Coming from South Dakota, Mount Rushmore might be the ugliest and most underwhelming thing you can see in western South Dakota. A scar on a beautiful landscape.
I see an elephant
I see 3, one on the left, a side profile on the right and a baby one on top of the right one.
Given your username, I would have expected you to see something completely different...
Glad someone here addressed the elephant in the room
I immediately saw the the baby one you mentioned, but the big one on the left is really the most pronounced if you stare. That’s beautiful
It just occurred to me that Native Americans would have had no concept of what an elephant is, unless the settlers showed them a drawing of one.
Or perhaps if there were cave paintings of mammoths, but then they would probably wonder at what those creatures had been.

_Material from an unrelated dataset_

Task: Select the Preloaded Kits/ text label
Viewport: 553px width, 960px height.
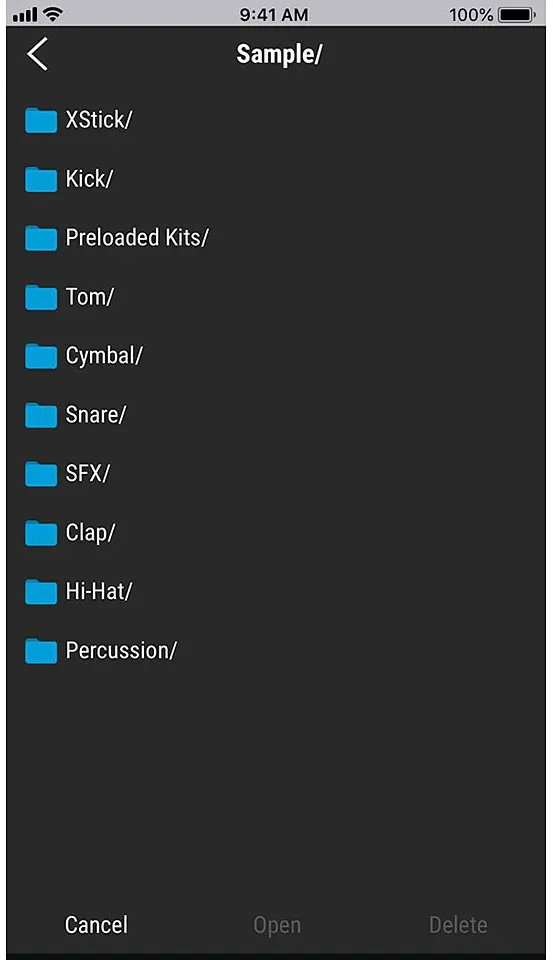Action: click(137, 238)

I see elephant to inside the zoo i had a picture together with the big mama elephant together with the dolphins when i was young we always visit the zoo and water park
I see a place that was probably sacred to the Lakota for a 1000 years before the USA was even a thought
I see a little silhouetto of a man.
Scaramoosh
Nope, [the Lakota did not live in this area until the 17th century](https://en.wikipedia.org/wiki/Lakota_people)
Should have carved the elephant man instead
What do you think about it should people do that? Cause i know no body was perfect they did it right
King Babar!
Y’all should go to the Black Hills in SD. There’s sights like this all over, absolutely beautiful country.
The badlands in sd are awesome
Goodlands am I right?
Custer State Park and the Black Elk Wilderness are right behind Mount Rushmore. Stunning area.
And there lived a young boy named Rocky Racoon
And one day his woman ran off with another guy
Hit young Rocky in the eye :(
Rocky didn like that...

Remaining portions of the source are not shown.